> Task: All entries below need to be written out exactly, but without their pictures.

> Record extracts:
_ _ _ _ _ _ _

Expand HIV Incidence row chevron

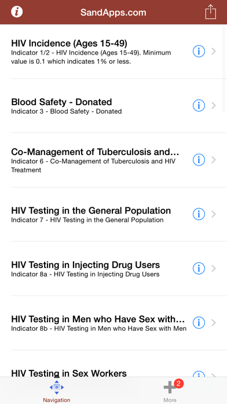(x=214, y=52)
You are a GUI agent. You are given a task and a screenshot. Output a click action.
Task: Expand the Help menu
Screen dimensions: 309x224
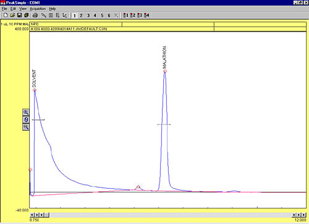[x=53, y=9]
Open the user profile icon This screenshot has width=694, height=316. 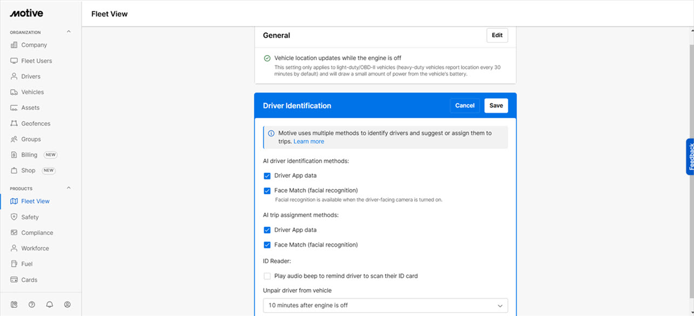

_ _ _ _ _ _ _

> Expected answer:
Expand HIV Incidence row chevron

(x=214, y=52)
You are a GUI agent. You are given a task and a screenshot. Output a click action.
Task: Expand the Help menu
Screen dimensions: 309x224
[x=53, y=9]
Open the user profile icon This screenshot has width=694, height=316. 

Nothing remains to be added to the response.